» Exercise goal:
Reproduce each of the records below verbatim, line by line, with no alterations.

» Input:
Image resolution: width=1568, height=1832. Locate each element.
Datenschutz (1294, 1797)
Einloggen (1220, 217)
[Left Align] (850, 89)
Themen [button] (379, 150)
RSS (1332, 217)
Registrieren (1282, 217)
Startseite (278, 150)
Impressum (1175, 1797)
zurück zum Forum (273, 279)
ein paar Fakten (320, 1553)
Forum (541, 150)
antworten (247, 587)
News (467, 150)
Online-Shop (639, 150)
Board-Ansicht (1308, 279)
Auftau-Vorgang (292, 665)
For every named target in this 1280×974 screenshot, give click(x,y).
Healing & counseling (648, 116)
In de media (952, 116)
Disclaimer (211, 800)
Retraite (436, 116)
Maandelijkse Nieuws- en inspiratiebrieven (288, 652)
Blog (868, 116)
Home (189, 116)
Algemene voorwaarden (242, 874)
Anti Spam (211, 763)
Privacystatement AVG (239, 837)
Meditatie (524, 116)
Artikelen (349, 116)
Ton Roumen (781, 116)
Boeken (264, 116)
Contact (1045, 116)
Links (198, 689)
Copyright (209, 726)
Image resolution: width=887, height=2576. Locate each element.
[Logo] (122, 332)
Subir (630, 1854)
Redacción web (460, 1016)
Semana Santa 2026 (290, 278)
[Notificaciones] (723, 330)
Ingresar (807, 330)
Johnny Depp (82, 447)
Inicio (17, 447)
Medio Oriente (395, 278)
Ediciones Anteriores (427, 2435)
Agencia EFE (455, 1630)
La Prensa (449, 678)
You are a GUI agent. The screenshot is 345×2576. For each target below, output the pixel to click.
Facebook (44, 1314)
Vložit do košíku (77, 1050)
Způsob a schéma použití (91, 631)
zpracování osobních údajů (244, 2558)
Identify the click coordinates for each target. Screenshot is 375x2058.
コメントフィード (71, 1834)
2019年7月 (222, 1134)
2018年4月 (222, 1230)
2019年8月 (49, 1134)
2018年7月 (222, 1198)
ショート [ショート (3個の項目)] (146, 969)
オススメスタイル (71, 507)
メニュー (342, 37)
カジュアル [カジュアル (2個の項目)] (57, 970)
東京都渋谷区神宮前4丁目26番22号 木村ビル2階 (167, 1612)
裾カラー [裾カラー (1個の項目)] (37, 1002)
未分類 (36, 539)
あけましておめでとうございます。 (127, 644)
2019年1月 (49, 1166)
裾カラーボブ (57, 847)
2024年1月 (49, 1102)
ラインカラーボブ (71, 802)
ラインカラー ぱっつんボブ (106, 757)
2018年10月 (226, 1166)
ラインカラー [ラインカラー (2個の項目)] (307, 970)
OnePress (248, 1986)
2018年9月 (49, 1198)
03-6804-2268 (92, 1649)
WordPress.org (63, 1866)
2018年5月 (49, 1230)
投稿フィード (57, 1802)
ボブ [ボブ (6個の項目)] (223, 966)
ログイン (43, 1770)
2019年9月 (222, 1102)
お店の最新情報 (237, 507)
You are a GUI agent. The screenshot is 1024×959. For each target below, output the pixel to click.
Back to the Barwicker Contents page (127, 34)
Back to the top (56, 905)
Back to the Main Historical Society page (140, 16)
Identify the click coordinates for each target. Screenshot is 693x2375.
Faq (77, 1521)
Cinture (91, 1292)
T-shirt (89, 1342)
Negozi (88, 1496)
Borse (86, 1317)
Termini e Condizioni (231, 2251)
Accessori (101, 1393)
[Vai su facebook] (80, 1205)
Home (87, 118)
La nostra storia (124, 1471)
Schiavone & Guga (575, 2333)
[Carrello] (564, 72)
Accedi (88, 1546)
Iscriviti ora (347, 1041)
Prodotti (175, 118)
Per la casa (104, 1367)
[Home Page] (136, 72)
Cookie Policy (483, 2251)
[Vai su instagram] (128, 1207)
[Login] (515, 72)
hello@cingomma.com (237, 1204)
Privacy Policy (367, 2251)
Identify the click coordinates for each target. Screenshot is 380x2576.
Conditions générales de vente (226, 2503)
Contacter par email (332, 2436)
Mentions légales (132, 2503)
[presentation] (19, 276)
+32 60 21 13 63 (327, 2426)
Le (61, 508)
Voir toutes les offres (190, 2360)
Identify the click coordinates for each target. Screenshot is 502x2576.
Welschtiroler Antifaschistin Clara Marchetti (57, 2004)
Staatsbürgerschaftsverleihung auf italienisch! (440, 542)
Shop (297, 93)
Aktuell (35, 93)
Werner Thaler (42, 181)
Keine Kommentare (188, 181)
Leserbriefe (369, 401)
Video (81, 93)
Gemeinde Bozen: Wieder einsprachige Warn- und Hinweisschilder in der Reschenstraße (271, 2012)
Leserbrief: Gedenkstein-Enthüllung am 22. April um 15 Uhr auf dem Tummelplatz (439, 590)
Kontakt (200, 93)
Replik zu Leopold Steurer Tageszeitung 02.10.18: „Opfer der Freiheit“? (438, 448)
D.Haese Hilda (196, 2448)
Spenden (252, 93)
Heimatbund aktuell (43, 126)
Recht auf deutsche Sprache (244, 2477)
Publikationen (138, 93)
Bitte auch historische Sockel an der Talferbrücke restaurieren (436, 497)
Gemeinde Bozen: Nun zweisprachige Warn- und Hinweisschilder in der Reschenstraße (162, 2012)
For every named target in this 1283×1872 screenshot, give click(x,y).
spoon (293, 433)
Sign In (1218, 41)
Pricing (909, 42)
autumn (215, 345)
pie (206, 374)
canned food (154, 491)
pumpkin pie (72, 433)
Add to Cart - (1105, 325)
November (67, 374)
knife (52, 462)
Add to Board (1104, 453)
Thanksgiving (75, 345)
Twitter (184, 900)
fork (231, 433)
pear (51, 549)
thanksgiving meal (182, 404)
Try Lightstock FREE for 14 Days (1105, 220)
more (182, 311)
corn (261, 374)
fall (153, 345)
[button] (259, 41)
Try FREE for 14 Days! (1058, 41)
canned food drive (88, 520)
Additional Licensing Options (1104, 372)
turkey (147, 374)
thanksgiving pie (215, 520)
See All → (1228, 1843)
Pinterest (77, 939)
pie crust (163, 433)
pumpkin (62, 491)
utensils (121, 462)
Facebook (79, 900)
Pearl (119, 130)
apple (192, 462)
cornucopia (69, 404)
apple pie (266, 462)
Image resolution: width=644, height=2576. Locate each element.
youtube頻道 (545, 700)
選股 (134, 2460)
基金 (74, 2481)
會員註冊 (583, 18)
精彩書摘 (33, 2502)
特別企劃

» Finished answer:
Image resolution: width=1568, height=1832. Locate each element.
Datenschutz (1294, 1797)
Einloggen (1220, 217)
[Left Align] (850, 89)
Themen [button] (379, 150)
RSS (1332, 217)
Registrieren (1282, 217)
Startseite (278, 150)
Impressum (1175, 1797)
zurück zum Forum (273, 279)
ein paar Fakten (320, 1553)
Forum (541, 150)
antworten (247, 587)
News (467, 150)
Online-Shop (639, 150)
Board-Ansicht (1308, 279)
Auftau-Vorgang (292, 665)
For every named target in this 1280×974 screenshot, give click(x,y).
Healing & counseling (648, 116)
In de media (952, 116)
Disclaimer (211, 800)
Retraite (436, 116)
Maandelijkse Nieuws- en inspiratiebrieven (288, 652)
Blog (868, 116)
Home (189, 116)
Algemene voorwaarden (242, 874)
Anti Spam (211, 763)
Privacystatement AVG (239, 837)
Meditatie (524, 116)
Artikelen (349, 116)
Ton Roumen (781, 116)
Boeken (264, 116)
Contact (1045, 116)
Links (198, 689)
Copyright (209, 726)
Image resolution: width=887, height=2576. Locate each element.
[Logo] (122, 332)
Subir (630, 1854)
Redacción web (460, 1016)
Semana Santa 2026 (290, 278)
[Notificaciones] (723, 330)
Ingresar (807, 330)
Johnny Depp (82, 447)
Inicio (17, 447)
Medio Oriente (395, 278)
Ediciones Anteriores (427, 2435)
Agencia EFE (455, 1630)
La Prensa (449, 678)
You are a GUI agent. The screenshot is 345×2576. For each target below, output the pixel to click.
Facebook (44, 1314)
Vložit do košíku (77, 1050)
Způsob a schéma použití (91, 631)
zpracování osobních údajů (244, 2558)
Identify the click coordinates for each target. Screenshot is 375x2058.
コメントフィード (71, 1834)
2019年7月 (222, 1134)
2018年4月 (222, 1230)
2019年8月 (49, 1134)
2018年7月 (222, 1198)
ショート [ショート (3個の項目)] (146, 969)
オススメスタイル (71, 507)
メニュー (342, 37)
カジュアル [カジュアル (2個の項目)] (57, 970)
東京都渋谷区神宮前4丁目26番22号 木村ビル2階 (167, 1612)
裾カラー [裾カラー (1個の項目)] (37, 1002)
未分類 (36, 539)
あけましておめでとうございます。 (127, 644)
2019年1月 (49, 1166)
裾カラーボブ (57, 847)
2024年1月 (49, 1102)
ラインカラーボブ (71, 802)
ラインカラー ぱっつんボブ (106, 757)
2018年10月 (226, 1166)
ラインカラー [ラインカラー (2個の項目)] (307, 970)
OnePress (248, 1986)
2018年9月 (49, 1198)
03-6804-2268 (92, 1649)
WordPress.org (63, 1866)
2018年5月 (49, 1230)
投稿フィード (57, 1802)
ボブ [ボブ (6個の項目)] (223, 966)
ログイン (43, 1770)
2019年9月 (222, 1102)
お店の最新情報 (237, 507)
You are a GUI agent. The screenshot is 1024×959. For each target below, output the pixel to click.
Back to the Barwicker Contents page (127, 34)
Back to the top (56, 905)
Back to the Main Historical Society page (140, 16)
Identify the click coordinates for each target. Screenshot is 693x2375.
Faq (77, 1521)
Cinture (91, 1292)
T-shirt (89, 1342)
Negozi (88, 1496)
Borse (86, 1317)
Termini e Condizioni (231, 2251)
Accessori (101, 1393)
[Vai su facebook] (80, 1205)
Home (87, 118)
La nostra storia (124, 1471)
Schiavone & Guga (575, 2333)
[Carrello] (564, 72)
Accedi (88, 1546)
Iscriviti ora (347, 1041)
Prodotti (175, 118)
Per la casa (104, 1367)
[Home Page] (136, 72)
Cookie Policy (483, 2251)
[Vai su instagram] (128, 1207)
[Login] (515, 72)
hello@cingomma.com (237, 1204)
Privacy Policy (367, 2251)
Identify the click coordinates for each target. Screenshot is 380x2576.
Conditions générales de vente (226, 2503)
Contacter par email (332, 2436)
Mentions légales (132, 2503)
[presentation] (19, 276)
+32 60 21 13 63 (327, 2426)
Le (61, 508)
Voir toutes les offres (190, 2360)
Identify the click coordinates for each target. Screenshot is 502x2576.
Welschtiroler Antifaschistin Clara Marchetti (57, 2004)
Staatsbürgerschaftsverleihung auf italienisch! (440, 542)
Shop (297, 93)
Aktuell (35, 93)
Werner Thaler (42, 181)
Keine Kommentare (188, 181)
Leserbriefe (369, 401)
Video (81, 93)
Gemeinde Bozen: Wieder einsprachige Warn- und Hinweisschilder in der Reschenstraße (271, 2012)
Leserbrief: Gedenkstein-Enthüllung am 22. April um 15 Uhr auf dem Tummelplatz (439, 590)
Kontakt (200, 93)
Replik zu Leopold Steurer Tageszeitung 02.10.18: „Opfer der Freiheit“? (438, 448)
D.Haese Hilda (196, 2448)
Spenden (252, 93)
Heimatbund aktuell (43, 126)
Recht auf deutsche Sprache (244, 2477)
Publikationen (138, 93)
Bitte auch historische Sockel an der Talferbrücke restaurieren (436, 497)
Gemeinde Bozen: Nun zweisprachige Warn- und Hinweisschilder in der Reschenstraße (162, 2012)
For every named target in this 1283×1872 screenshot, give click(x,y).
spoon (293, 433)
Sign In (1218, 41)
Pricing (909, 42)
autumn (215, 345)
pie (206, 374)
canned food (154, 491)
pumpkin pie (72, 433)
Add to Cart - (1105, 325)
November (67, 374)
knife (52, 462)
Add to Board (1104, 453)
Thanksgiving (75, 345)
Twitter (184, 900)
fork (231, 433)
pear (51, 549)
thanksgiving meal (182, 404)
Try Lightstock FREE for 14 Days (1105, 220)
more (182, 311)
corn (261, 374)
fall (153, 345)
[button] (259, 41)
Try FREE for 14 Days! (1058, 41)
canned food drive (88, 520)
Additional Licensing Options (1104, 372)
turkey (147, 374)
thanksgiving pie (215, 520)
See All → (1228, 1843)
Pinterest (77, 939)
pie crust (163, 433)
pumpkin (62, 491)
utensils (121, 462)
Facebook (79, 900)
Pearl (119, 130)
apple (192, 462)
cornucopia (69, 404)
apple pie (266, 462)
Image resolution: width=644, height=2576. Locate each element.
youtube頻道 (545, 700)
選股 (134, 2460)
基金 (74, 2481)
會員註冊 (583, 18)
精彩書摘 (33, 2502)
特別企劃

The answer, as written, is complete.